HSBC Ends New Oil and Gas Project Funding

Author: Samuel Beckingham
Updated: Dec 21, 2022
3 minutes read

After its greenwashing fiasco earlier this year, HSBC has now declared that it will stop financing new oil and gas projects in order to lower its greenhouse gas emissions and stop adding to climate change. This has come with great applause from environmental groups who have specified that it sends a strong signal to the giants of the fossil fuel world that further investment in their field is diminishing.

ShareAction is hoping that other banks will start to do the same and expects no new oil and gas funding will become the minimum standard in the banking sector. HSBC, as Europe’s largest bank, came under heavy criticism when ShareAction revealed that it had funded around £6.4 billion into new oil and gas projects in 2021, despite its 2020 pledge to become net zero. Lloyds Bank announced the same thing back in October and, as Britain’s largest bank, sends a clear message to others that this is the direction investment is going.

HSBC previously announced plenty of green pledges and investment of up to £806 billion in green projects to reach its net zero target. While still investing in new oil and gas projects, this was widely regarded as hypocritical. As such, following consultation with scientific groups, HSBC has been advised that current oil and gas projects will easily meet any demand that will be seen in 2050 under the UK’s Net Zero Strategy.
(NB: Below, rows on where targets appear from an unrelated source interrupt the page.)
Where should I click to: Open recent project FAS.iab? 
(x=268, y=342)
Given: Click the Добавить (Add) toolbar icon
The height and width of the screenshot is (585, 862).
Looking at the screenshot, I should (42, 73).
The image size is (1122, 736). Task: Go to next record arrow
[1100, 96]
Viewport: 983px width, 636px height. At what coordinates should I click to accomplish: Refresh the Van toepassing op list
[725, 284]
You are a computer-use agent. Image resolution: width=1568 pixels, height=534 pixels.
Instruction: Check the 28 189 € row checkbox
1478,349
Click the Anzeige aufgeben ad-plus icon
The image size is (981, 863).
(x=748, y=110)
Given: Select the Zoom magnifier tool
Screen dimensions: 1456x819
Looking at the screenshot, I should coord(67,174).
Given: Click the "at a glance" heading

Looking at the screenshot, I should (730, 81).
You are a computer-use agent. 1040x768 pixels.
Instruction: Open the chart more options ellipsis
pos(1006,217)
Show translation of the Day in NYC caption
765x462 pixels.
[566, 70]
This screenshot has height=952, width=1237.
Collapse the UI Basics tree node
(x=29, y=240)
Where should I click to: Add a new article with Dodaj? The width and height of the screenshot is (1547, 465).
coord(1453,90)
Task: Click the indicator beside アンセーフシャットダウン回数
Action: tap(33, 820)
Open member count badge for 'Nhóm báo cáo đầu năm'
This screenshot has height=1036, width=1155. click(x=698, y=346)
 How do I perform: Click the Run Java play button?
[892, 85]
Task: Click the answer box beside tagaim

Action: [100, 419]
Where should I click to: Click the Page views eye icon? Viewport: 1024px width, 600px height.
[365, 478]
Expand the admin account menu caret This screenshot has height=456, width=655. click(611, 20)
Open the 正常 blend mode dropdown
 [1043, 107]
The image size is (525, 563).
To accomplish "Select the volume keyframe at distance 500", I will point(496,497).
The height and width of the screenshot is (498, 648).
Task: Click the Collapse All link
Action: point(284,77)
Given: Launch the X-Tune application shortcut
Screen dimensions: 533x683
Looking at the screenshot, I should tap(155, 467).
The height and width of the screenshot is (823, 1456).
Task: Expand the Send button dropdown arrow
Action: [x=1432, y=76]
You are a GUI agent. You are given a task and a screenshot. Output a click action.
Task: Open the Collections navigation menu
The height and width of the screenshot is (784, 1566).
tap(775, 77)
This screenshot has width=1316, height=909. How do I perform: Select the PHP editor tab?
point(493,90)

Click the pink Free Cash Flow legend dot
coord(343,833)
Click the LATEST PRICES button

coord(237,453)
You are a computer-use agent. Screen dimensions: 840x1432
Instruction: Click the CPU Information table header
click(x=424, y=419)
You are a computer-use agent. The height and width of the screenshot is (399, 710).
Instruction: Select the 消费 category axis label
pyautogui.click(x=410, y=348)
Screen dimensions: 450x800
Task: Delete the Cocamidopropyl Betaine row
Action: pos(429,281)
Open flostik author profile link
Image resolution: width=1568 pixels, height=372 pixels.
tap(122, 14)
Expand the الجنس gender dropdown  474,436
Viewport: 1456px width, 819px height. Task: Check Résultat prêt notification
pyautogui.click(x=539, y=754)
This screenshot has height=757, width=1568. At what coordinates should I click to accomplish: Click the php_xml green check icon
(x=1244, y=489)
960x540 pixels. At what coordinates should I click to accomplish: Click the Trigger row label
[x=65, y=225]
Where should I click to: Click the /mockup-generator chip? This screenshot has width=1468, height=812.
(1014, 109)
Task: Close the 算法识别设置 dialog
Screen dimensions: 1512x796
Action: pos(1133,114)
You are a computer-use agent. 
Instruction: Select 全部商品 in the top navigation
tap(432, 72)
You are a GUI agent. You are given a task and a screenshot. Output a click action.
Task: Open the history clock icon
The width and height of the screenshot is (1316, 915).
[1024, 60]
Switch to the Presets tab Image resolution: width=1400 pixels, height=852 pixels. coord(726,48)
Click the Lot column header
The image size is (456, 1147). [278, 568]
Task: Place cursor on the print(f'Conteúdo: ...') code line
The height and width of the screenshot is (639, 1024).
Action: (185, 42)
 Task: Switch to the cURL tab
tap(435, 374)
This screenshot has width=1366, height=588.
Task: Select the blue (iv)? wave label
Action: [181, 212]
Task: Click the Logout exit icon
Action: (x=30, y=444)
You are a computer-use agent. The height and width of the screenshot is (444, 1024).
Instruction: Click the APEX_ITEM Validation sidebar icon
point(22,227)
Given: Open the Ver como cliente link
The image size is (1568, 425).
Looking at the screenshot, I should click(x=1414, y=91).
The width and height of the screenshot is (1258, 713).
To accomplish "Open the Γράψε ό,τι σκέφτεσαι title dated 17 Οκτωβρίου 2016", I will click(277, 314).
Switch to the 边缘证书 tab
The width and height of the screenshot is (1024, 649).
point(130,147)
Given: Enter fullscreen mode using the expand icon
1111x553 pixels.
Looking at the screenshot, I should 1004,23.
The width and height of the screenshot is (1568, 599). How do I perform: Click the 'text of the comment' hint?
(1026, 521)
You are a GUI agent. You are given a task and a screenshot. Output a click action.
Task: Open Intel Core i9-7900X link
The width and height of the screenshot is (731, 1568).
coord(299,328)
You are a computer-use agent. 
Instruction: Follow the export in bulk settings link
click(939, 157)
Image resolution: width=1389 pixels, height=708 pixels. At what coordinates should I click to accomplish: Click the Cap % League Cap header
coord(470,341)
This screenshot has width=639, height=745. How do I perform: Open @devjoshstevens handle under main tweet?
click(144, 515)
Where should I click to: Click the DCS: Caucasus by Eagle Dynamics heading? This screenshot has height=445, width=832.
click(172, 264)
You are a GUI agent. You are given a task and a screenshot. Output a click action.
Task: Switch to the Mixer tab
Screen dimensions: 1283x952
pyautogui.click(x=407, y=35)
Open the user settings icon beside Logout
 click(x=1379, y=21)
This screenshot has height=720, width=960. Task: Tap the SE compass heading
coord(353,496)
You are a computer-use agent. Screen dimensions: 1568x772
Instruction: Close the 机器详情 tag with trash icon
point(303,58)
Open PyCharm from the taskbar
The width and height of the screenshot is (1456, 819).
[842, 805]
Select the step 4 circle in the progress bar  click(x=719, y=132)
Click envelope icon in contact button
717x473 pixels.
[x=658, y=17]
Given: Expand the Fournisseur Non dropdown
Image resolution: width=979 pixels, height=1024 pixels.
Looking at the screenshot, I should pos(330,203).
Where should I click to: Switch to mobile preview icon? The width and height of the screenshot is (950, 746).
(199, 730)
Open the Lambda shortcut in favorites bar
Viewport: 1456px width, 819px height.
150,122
Banks have been historically slow to adopt any climate change policies, especially when it comes to halting the financing of the oil and gas industry. Dragging their heels, banks have argued that they need to gradually phase out financing in this sector in order to allow for a net zero transition by 2050. This has become a more agreed upon view since the Russian invasion of Ukraine, which exacerbated a global energy crisis through a lack of Russian gas. Funding in this sector, however, needs to diminish in order for banks to reduce their emissions and ties to fossil fuels.

The 2015 Paris Agreement was a massive milestone in the fight against climate change, where 197 countries committed to keeping global temperatures below a 1.5°C increase to mitigate the worst effects that climate change would have. Actions like banks stopping funding for new oil and gas projects is just one of the ways in which we can achieve this goal. Other businesses need to start doing what they can, from first becoming carbon neutral to then making our way towards net zero.

The UK Government announced new oil and gas licences in the North Sea, which goes against climate warnings and will do nothing to help the energy crisis. The government is acting in a different direction to banks, offering a way for oil and gas giants to not commit to renewable technology. Most groups don’t invest in renewables and even those that do invest more heavily in oil and gas production. With the trend becoming that banks aren’t investing in this area anymore, these oil and gas giants will have to start changing their tune, both for the sake of public opinion and for the future of their businesses.